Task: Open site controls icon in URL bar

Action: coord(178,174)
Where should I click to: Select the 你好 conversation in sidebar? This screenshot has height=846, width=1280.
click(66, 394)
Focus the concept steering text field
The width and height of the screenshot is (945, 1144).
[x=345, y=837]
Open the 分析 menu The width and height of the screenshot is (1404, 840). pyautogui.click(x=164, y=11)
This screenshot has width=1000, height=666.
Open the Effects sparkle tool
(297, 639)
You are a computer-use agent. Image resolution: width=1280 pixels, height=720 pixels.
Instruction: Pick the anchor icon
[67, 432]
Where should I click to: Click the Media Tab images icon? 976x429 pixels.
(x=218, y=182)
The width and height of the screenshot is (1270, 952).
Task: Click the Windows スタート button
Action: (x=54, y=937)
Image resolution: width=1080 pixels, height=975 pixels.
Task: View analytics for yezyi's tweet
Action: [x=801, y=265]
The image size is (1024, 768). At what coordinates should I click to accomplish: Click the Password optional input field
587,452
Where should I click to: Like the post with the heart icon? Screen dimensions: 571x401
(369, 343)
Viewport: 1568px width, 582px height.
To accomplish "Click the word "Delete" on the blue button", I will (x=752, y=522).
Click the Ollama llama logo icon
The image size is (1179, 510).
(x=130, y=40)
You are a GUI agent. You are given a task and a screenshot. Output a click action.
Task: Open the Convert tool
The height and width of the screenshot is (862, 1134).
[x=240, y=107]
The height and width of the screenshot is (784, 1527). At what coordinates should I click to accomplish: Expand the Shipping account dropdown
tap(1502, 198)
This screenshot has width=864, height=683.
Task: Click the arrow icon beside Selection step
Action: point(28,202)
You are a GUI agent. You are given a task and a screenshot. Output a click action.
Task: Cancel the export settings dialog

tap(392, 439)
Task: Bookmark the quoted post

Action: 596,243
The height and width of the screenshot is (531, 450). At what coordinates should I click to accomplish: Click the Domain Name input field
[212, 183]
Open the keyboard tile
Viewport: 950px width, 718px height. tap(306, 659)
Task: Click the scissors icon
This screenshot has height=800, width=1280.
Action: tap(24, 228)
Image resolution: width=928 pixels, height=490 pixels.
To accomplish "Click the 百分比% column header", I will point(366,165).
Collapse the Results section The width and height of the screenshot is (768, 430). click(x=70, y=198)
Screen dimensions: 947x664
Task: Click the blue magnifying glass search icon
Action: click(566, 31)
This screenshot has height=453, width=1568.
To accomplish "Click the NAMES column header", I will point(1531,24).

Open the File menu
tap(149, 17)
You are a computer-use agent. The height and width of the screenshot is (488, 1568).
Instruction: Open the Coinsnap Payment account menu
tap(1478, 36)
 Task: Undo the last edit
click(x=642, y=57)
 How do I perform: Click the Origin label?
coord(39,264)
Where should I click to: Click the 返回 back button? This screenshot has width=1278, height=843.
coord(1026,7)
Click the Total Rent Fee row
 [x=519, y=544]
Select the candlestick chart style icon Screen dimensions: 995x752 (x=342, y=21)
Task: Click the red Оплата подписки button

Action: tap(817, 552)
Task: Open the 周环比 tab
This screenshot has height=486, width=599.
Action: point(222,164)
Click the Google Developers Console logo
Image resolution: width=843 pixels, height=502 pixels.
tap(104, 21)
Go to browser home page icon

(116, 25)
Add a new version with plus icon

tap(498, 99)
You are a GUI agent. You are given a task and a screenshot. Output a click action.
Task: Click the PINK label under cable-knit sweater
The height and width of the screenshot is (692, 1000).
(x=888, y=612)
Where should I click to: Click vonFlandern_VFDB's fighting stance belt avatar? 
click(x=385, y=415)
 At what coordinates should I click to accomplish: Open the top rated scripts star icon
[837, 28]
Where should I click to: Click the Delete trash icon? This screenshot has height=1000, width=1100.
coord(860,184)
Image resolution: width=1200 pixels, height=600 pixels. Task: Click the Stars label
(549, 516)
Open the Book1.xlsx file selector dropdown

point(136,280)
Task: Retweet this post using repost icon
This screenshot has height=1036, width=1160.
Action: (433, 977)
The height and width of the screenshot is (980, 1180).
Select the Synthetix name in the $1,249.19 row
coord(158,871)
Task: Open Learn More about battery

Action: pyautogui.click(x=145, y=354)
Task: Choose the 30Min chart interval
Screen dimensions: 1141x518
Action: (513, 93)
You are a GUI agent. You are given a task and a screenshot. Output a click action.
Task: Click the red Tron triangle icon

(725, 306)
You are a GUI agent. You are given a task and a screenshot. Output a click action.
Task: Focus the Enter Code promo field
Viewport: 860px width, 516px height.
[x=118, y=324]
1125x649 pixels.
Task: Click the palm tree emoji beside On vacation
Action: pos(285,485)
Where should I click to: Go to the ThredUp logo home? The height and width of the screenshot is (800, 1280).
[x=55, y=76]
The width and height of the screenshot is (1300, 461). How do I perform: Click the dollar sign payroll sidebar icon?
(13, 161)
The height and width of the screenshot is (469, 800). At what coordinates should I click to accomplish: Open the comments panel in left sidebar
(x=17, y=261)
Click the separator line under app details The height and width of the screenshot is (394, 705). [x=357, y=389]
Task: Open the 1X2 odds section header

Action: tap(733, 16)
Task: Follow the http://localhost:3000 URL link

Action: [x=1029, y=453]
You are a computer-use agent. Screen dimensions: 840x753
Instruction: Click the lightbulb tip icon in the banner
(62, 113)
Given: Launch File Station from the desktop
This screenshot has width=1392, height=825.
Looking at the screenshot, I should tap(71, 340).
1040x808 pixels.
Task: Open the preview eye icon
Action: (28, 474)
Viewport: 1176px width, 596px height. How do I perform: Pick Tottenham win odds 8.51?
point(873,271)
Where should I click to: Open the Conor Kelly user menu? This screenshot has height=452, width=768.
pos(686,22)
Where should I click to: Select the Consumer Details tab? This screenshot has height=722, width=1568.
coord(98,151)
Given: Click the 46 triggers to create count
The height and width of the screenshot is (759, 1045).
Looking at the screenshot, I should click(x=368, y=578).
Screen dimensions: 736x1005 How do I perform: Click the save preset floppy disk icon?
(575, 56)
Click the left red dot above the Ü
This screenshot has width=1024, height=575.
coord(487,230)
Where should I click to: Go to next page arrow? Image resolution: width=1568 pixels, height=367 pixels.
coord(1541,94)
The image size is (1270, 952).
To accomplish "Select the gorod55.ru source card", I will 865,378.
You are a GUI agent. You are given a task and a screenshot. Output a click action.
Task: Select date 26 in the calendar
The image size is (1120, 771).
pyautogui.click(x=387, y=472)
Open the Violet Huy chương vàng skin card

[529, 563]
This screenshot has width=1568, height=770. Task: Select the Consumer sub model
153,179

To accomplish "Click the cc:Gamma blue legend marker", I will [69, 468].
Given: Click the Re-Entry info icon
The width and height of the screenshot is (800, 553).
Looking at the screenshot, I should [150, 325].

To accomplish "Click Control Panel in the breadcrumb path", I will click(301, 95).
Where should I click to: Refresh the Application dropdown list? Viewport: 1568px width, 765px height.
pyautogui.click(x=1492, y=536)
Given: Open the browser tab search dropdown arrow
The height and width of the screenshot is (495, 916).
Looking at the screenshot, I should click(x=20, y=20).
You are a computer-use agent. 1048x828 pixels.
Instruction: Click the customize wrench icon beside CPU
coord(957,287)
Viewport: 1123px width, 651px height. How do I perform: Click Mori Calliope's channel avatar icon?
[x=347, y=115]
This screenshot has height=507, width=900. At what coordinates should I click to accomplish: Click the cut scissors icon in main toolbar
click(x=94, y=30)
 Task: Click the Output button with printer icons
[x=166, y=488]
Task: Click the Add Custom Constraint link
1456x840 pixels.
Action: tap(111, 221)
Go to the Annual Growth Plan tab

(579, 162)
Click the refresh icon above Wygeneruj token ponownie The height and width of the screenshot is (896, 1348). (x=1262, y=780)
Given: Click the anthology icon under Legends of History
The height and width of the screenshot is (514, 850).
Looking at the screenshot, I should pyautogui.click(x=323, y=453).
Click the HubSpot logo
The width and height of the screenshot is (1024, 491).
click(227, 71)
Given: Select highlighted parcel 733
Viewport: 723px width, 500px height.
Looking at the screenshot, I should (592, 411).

> _Task brief_:
Read through the entries and copy each line in which "chart" appears.

> _Result of this task_:
Select the candlestick chart style icon Screen dimensions: 995x752 (x=342, y=21)
Task: Choose the 30Min chart interval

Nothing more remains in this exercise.